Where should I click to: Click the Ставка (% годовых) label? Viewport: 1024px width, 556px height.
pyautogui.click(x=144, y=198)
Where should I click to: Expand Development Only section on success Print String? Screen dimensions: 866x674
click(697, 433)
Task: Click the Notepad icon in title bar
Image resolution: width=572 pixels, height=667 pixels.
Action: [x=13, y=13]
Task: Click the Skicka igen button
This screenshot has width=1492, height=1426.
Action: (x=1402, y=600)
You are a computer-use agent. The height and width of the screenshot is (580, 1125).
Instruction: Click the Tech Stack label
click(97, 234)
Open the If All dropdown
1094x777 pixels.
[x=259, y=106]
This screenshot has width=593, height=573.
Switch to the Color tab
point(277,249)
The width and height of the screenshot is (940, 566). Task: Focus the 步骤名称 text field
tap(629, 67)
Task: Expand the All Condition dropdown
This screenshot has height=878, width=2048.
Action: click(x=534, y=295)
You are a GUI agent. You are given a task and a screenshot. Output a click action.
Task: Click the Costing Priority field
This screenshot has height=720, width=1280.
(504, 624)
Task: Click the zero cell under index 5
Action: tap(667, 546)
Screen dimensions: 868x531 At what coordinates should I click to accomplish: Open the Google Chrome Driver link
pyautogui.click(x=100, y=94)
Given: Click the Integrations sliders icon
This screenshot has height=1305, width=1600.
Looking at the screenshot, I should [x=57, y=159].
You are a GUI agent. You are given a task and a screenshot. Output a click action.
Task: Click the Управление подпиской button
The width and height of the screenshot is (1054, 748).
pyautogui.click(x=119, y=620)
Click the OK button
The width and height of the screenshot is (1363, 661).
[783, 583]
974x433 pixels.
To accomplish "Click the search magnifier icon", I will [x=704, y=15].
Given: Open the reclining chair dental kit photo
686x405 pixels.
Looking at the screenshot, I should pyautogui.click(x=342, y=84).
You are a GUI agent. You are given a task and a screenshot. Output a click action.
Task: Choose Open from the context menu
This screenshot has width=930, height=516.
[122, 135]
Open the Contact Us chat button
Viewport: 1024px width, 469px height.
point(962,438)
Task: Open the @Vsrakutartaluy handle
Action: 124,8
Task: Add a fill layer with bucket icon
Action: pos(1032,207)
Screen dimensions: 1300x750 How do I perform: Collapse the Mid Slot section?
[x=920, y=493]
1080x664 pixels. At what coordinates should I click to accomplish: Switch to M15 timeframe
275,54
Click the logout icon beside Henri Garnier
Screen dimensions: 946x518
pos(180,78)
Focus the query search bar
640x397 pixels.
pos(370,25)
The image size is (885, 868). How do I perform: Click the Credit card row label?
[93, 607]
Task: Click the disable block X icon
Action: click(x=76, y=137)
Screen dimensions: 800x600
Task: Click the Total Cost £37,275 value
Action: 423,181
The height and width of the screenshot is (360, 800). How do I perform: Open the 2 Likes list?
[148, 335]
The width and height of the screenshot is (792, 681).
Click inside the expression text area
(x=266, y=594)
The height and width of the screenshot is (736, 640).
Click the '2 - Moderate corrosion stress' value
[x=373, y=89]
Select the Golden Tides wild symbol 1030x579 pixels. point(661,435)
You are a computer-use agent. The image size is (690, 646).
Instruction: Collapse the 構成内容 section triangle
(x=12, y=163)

--

** Work to complete **
Return all lines above that mention the word "computer".

** Output below **
You are a computer-use agent. The height and width of the screenshot is (580, 1125).
You are a computer-use agent. The image size is (690, 646).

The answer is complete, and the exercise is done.